Dil, bazen bize gözden kaçırdığımız hakikatleri fısıldar. Arapçada “huzur” ile “hazır” kelimelerinin aynı kökten gelmesi de o fısıltılardan biridir. İlk bakışta biri dinginliği, diğeri tetikte olmayı çağrıştırır gibi görünse de, aslında ikisi de insanın içsel dünyasına açılan iki kapıdır. Ve bu iki kapı, düşündüğümüzden çok daha yakındır birbirine.

Huzur, çoğu zaman dış şartların ödülü gibi algılanır. Gürültü biterse, işler yoluna girerse, insanlar bizi anlarsa, hayat biraz durulursa… Sanki huzur hep bir sonrasının, bir “olursa ne güzel olur”un arkasına gizlenmiş bekler. Oysa kelimenin kökü tam tersini söyler: Huzur, hazır olduğumuz yerde ortaya çıkar. İçimizin hizaya geldiği anda, şimdiye temas edebildiğimizde…

Hazır olmak ise çoğu kişinin sandığı gibi savaş hazırlığı değildir.

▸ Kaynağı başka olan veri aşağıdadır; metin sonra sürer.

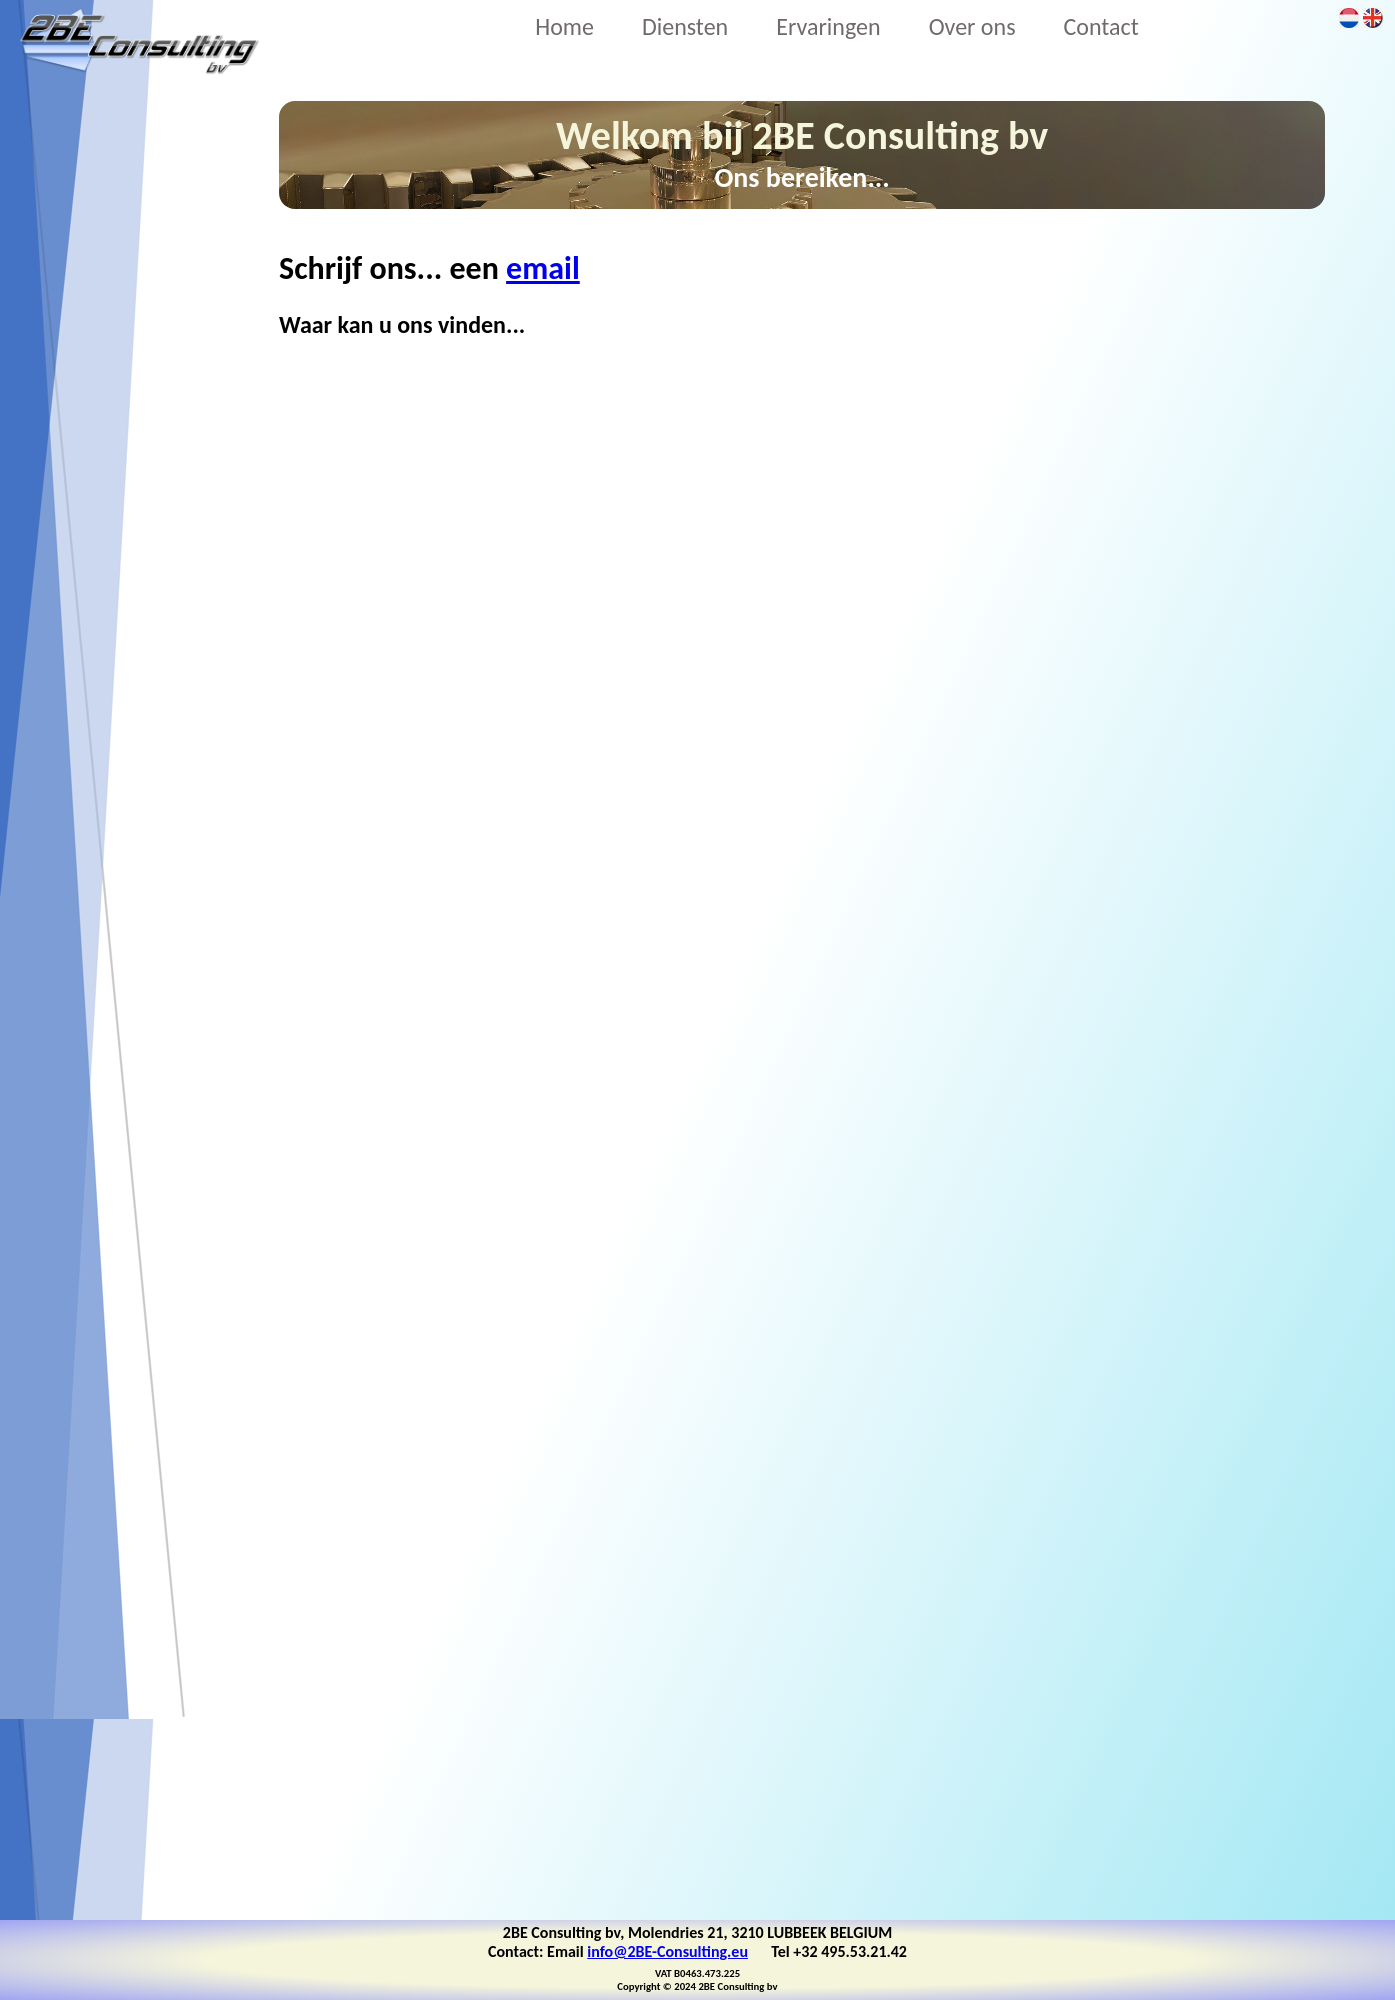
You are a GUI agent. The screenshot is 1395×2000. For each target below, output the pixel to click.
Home (564, 26)
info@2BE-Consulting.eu (667, 1951)
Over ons (972, 26)
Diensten (685, 26)
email (543, 268)
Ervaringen (828, 26)
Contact (1101, 26)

Hazır olmak; anı karşılamaya gönüllü olmaktır. Yarın kaygısından, dünün ağırlığından sıyrılıp bugüne yerleşme cesaretidir. Zihnin “az sonra”sından, kalbin “keşke”sinden sıyrılıp “şimdi”de bulunabilme hâlidir. Huzur da tam burada filizlenir.

Belki de insanın en büyük yanılgısı, huzuru dışarıda; hazırlığı içeride aramasıdır. Oysa ilişkilerimizde, işimizde, yolculuğumuzda, evimizde bile huzur aynı cümleyi tekrar eder:
“Olduğun yere gel, hazır ol ki beni bulabilesin.”

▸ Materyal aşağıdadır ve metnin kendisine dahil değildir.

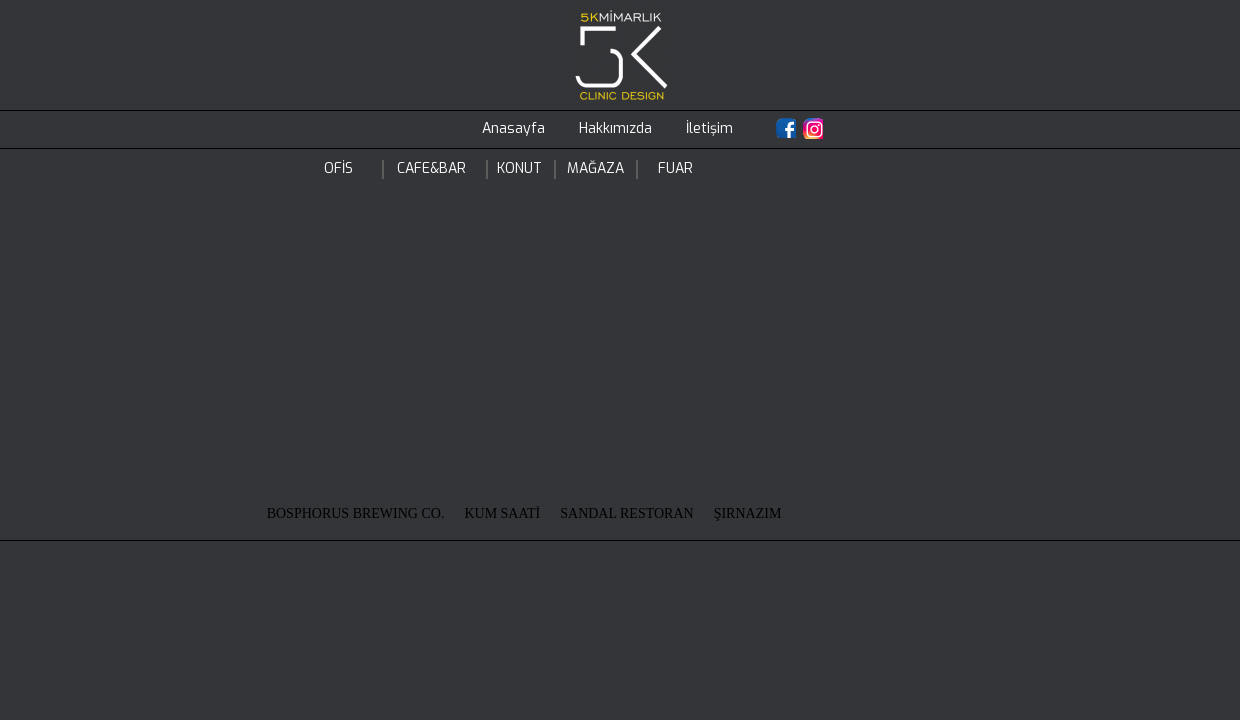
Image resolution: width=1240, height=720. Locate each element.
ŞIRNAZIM (748, 513)
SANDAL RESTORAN (626, 513)
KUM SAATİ (502, 513)
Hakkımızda (615, 128)
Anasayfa (513, 128)
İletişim (709, 128)
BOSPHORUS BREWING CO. (356, 513)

Hazır olmayan bir zihin huzuru taşıyamaz. Dağınık bir kalpte sükûnet barınamaz. Bu yüzden hazır olmak, bir toparlanma çağrısıdır:
– Neyi tutuyorsan bırak.
– Neyi bekliyorsan erteleme.
– Ne olmak istiyorsan ona yaklaş.

Hazır olduğumuzda, huzur bize gelmez; zaten biz onun içinde olduğumuzu fark ederiz.

Günümüzün telaşında bu iki kavramın aynı köke bağlı olması, adeta kadim bir hatırlatma gibidir. Huzur, bir hedef değil; bir fark ediştir. Hazır olmak bir koşu değil; bir duruştur. Ve insan, durduğunda değil; durabildiğinde olgunlaşır.

Belki de sade bir cümleyle özetlenebilir bütün bu yolculuk:
Huzur, kendine gelene gelir. Kendine gelmekse hazır olmayı gerektirir.

Bugünün koşuşturması içinde bir an durup kendimize soralım:
“Ben bugün nereye yetişmeye çalışıyorum? Ve aslında neye hazır olmak istiyorum?”

Belki cevabı bulduğumuzda huzur da sessizce yanımıza oturacaktır.